Three weeks ago I shelved my Ironman NZ training while we prepared for the arrival of baby #4. She safely made it into the world on the 15th of September and has been occupying our time quite nicely ever since. Four months ago I drew a picture of how I thought this baby would affect my training:
That picture is pretty much spot-on. We are still under the right-hand lip of the mushroom cloud; I haven’t donned lycra or speedos for two weeks and that won’t change for at least another week, after which the older kids finish their school holidays and go back to school.

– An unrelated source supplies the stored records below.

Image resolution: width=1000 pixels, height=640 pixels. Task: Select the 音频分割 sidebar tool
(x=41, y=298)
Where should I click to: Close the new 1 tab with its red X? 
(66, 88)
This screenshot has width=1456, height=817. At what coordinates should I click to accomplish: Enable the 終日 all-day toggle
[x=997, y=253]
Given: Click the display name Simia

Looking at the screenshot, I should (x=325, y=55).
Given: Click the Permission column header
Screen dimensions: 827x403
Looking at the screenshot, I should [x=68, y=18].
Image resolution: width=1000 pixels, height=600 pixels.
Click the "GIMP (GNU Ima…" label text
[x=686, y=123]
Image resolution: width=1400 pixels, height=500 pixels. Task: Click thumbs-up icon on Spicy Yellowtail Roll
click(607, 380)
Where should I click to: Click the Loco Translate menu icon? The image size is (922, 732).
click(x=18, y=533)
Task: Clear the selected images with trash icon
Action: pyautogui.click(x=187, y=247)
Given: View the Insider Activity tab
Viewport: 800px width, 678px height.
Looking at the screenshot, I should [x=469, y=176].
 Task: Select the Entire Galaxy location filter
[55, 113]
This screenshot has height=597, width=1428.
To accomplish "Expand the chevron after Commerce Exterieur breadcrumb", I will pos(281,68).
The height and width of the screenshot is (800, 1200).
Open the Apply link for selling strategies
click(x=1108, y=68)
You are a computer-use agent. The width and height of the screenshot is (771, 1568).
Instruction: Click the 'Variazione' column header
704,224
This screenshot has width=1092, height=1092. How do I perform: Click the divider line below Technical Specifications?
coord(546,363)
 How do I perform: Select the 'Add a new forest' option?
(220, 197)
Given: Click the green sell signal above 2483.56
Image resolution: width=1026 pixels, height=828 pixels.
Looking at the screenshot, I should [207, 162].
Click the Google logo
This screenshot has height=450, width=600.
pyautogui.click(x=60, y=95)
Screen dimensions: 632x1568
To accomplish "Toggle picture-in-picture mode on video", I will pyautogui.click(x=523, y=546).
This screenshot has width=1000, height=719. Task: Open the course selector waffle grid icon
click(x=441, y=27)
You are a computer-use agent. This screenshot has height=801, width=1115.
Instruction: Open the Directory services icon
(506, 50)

But I have been running. Quite a lot.
Running is really helping me get through this time in good shape. Sleep deprivation, stress and worry load up on me when we have a new baby. It happens – I can’t avoid it. But if I can broker a mutual deal to get out the door for 30 mins to an hour every day, if I throw on the cap and trainers, if I get out there and hit the roads and trails, I always come back with a great big smile on my face. Every single time. An outdoor run clears my mind. It twists all my stress, depression and anxiety knobs back to zero and I can once more really enjoy the new baby time.
For my triathlon fitness, I’d love to swim and bike right now, but they just take too much time – too much time to get to the start line, and then too long to get the blood pumping. I considered using the windtrainer for the bike, but being stuck in the garage, inhaling lawnmower fumes and staring at the wall, requires more motivation than I have right now. And would that leave me feeling like I’m a kid again? I think I’ll save that motivation for the 20 week training block.
So here’s how the fitness looks now.
Swim and bike are in freefall. But my running fitness, at 30 TSS/d, is not far off my all time high of 32.4 TSS/d. Another solid week of running should see a new high score there. And the best part is that the running injuries are just staying at the “little niggle” stage and not progressing any further (fingers crossed). Perhaps I’ve learnt to listen to my body and back off when a niggle appears? Or it could be the stretching. Or the self-massaging. Or the lack of biking. Or…
I’ll probably keep building the running for the next 3 weeks (might even add a bit of speed/hills work) right up until I start my 20 week IMNZ training block. Then I’ll cut the running right back and load up the cycling with 2-3 big weeks. That should restore my cycling fitness and place me well to start executing my chosen training plan. (I’d better start sorting that training plan out, eh?)
I’m sure the new baby will have other ideas!